City of Detroit Animal Control officer Malachi Jackson with a pit bull that was captured to be quarantined after biting someone in Detroit on 19 August 2013. As many as 50,000 stray dogs roam the streets and vacant homes of bankrupt Detroit. Photo: Jeff Kowalsky / Bloomberg 

By Chris Christoff
20 August 2013

(Bloomberg) – As many as 50,000 stray dogs roam the streets and vacant homes of bankrupt Detroit, replacing residents, menacing humans who remain and overwhelming the city’s ability to find them homes or peaceful deaths.

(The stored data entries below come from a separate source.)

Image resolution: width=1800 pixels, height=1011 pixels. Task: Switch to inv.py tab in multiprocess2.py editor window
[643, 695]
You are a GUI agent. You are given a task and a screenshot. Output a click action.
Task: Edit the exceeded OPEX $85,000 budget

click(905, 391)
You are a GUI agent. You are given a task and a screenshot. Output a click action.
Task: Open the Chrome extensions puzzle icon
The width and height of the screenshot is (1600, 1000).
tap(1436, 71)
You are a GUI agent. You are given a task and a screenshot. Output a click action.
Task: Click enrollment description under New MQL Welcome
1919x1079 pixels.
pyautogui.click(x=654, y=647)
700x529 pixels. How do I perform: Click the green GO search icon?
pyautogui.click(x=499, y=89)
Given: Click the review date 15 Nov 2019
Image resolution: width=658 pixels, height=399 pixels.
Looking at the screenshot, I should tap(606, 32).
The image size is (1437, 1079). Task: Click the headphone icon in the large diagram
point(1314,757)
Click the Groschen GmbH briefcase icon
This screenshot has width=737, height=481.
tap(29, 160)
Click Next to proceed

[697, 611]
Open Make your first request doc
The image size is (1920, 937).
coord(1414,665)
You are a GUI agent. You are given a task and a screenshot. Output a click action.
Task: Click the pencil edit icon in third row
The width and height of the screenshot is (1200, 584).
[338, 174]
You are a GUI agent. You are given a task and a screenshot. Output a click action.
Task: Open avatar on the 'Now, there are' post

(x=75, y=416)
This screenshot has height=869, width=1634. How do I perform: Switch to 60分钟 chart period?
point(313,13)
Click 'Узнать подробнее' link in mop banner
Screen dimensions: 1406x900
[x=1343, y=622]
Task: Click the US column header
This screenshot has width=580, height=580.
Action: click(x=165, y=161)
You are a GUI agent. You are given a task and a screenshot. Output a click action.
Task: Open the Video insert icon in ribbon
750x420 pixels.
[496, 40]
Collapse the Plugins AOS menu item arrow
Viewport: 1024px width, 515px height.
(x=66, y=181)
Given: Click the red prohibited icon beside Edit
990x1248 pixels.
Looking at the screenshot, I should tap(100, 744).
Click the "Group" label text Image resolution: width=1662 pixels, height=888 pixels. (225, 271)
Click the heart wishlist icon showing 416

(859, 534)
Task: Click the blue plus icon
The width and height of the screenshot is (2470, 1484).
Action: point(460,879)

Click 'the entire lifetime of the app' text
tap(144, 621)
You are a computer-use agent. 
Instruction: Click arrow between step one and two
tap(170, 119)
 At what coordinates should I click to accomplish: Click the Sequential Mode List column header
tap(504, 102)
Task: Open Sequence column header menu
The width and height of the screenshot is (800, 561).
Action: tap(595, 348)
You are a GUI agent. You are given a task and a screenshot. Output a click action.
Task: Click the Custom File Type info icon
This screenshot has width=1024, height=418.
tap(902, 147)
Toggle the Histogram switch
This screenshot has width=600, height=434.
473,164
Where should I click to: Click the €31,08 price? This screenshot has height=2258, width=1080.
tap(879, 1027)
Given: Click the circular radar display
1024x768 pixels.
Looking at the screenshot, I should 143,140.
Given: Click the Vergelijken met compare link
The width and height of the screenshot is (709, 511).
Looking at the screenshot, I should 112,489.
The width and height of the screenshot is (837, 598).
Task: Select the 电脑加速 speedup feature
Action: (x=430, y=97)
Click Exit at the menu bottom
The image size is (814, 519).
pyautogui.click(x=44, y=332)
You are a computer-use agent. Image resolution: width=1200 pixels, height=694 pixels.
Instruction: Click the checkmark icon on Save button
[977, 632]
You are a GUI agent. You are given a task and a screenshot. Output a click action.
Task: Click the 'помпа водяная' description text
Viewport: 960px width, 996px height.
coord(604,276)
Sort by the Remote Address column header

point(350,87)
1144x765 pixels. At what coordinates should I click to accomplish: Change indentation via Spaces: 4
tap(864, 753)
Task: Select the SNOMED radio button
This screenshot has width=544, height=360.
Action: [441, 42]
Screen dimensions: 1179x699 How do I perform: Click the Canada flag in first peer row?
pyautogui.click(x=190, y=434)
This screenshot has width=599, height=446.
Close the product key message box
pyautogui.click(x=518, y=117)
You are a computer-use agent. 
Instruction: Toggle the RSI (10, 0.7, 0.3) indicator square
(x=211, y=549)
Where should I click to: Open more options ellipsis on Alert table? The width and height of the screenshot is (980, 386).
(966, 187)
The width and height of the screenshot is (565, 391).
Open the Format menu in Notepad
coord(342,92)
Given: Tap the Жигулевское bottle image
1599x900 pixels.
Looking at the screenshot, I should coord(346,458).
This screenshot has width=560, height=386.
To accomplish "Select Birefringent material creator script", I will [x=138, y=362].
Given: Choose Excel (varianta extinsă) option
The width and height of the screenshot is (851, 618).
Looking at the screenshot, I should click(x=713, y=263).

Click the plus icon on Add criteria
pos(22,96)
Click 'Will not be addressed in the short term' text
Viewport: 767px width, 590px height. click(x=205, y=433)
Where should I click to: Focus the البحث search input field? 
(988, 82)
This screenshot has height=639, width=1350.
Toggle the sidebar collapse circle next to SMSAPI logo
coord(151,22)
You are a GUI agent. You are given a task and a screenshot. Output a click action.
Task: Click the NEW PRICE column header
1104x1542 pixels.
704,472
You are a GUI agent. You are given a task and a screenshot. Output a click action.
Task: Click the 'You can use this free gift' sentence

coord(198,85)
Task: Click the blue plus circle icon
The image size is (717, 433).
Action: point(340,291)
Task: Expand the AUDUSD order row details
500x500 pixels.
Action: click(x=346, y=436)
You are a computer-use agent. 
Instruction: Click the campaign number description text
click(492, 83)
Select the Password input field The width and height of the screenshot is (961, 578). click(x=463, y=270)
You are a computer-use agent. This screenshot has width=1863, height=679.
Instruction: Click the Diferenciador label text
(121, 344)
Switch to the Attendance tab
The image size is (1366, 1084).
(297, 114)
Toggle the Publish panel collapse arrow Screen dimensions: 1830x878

Dens of as many as 20 canines have been found in boarded-up homes in the community of about 700,000 that once pulsed with 1.8 million people. One officer in the Police Department's skeleton animal-control unit recalled a pack splashing away in a basement that flooded when thieves ripped out water pipes.

“The dogs were having a pool party,” said Lapez Moore, 30. “We went in and fished them out.”

Poverty roils the Motor City and many dogs have been left to fend for themselves, abandoned by owners who are financially stressed or unaware of proper care. Strays have killed pets, bitten mail carriers and clogged the animal shelter, where more than 70 percent are euthanized.

“With these large open expanses with vacant homes, it’s as if you designed a situation that causes dog problems,” said Harry Ward, head of animal control.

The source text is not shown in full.